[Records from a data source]

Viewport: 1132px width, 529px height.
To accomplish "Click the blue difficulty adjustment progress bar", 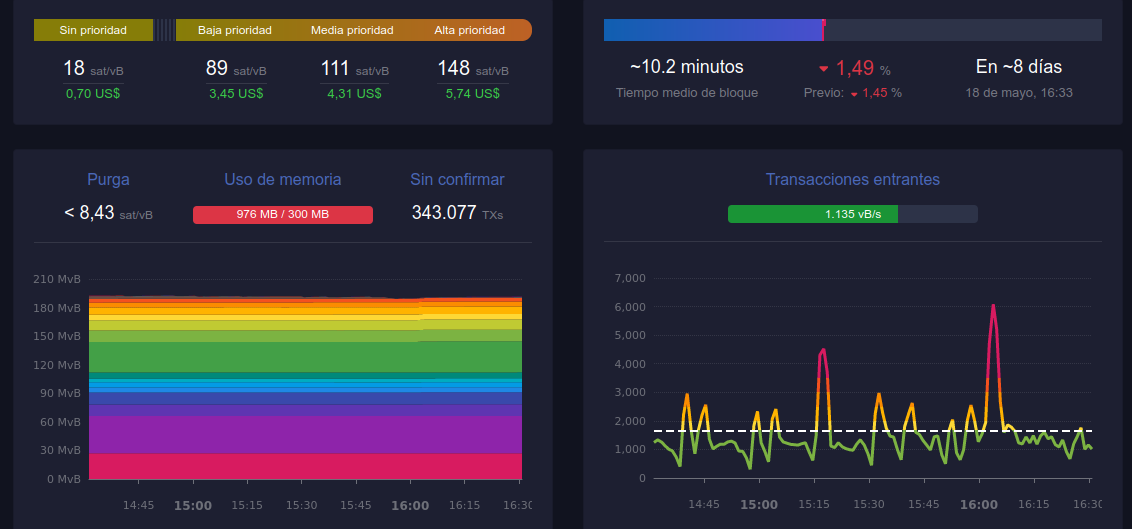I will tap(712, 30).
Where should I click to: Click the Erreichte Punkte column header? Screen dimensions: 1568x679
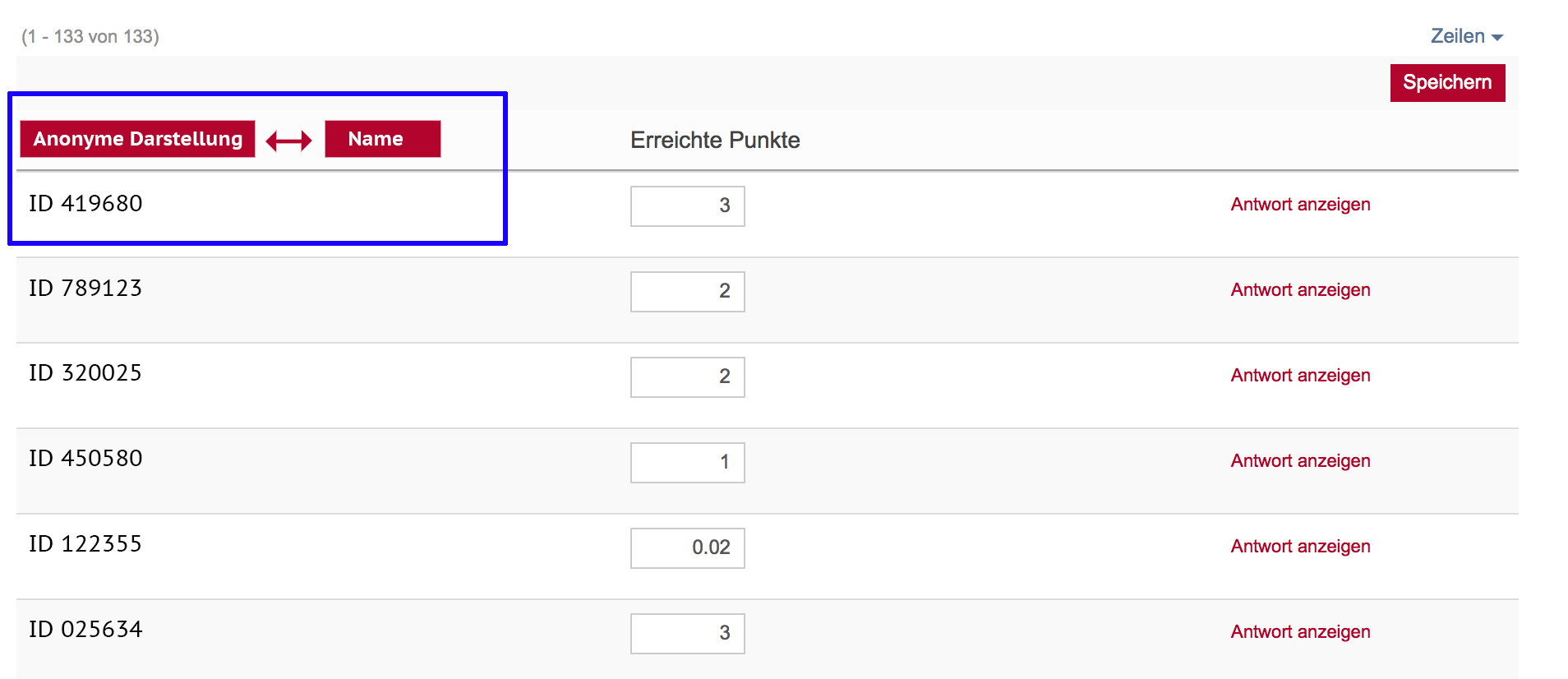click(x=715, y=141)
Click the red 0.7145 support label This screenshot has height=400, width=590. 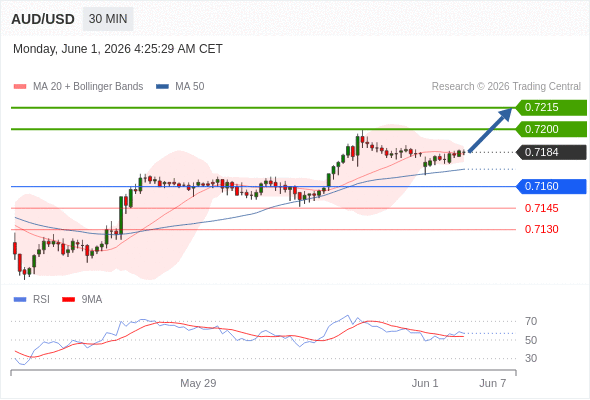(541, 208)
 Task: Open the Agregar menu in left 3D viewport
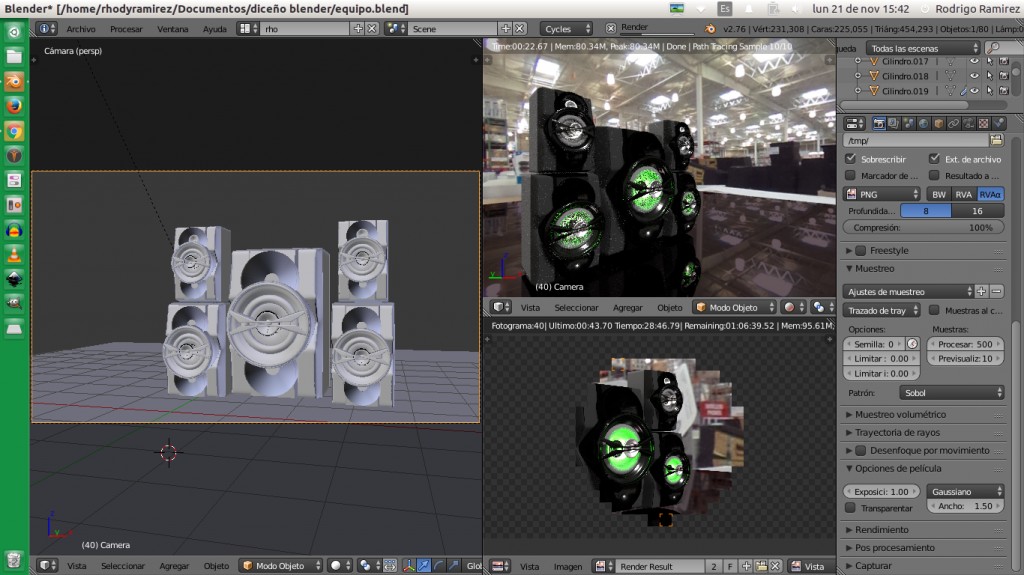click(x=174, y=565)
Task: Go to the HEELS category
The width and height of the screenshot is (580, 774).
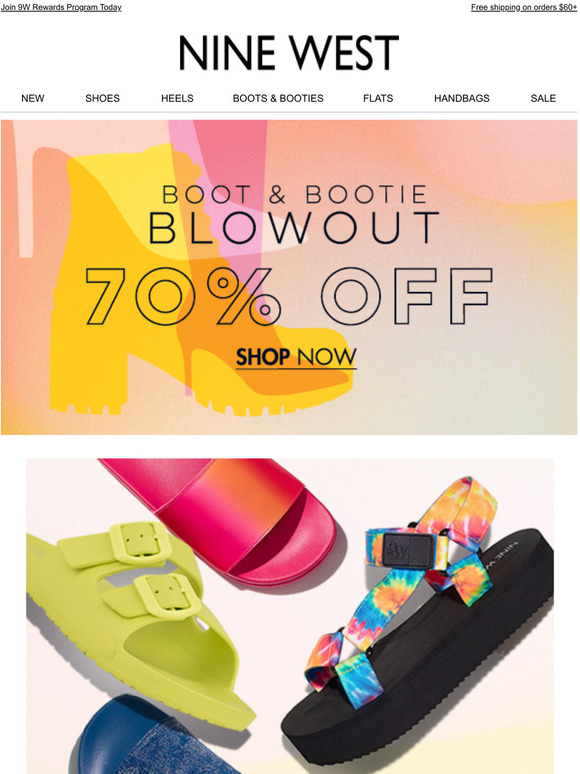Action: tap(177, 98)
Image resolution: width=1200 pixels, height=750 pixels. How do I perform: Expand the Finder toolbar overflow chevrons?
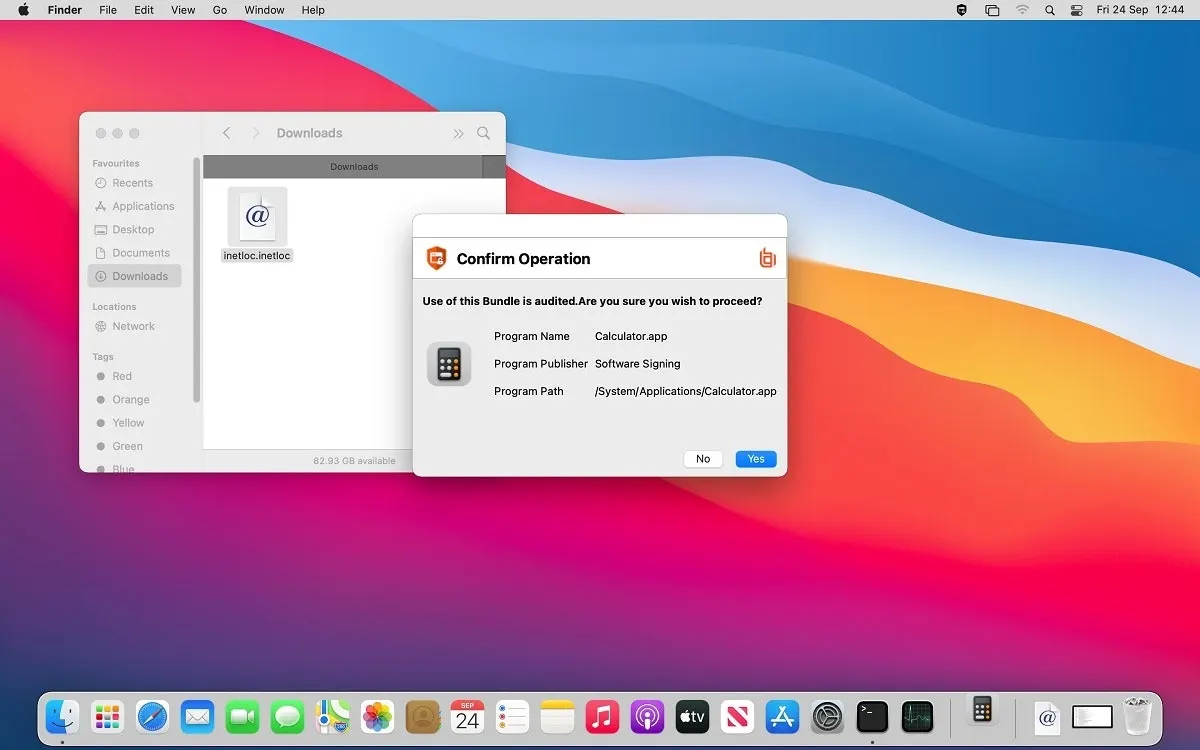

## TASK STATEMENT
Do not copy pictures. Restate exactly the lines from the one containing "Task: Go to the HEELS category" through the last line of the records.

## RESPONSE TO THIS TASK
Task: Go to the HEELS category
The width and height of the screenshot is (580, 774).
Action: tap(177, 98)
Image resolution: width=1200 pixels, height=750 pixels. How do I perform: Expand the Finder toolbar overflow chevrons?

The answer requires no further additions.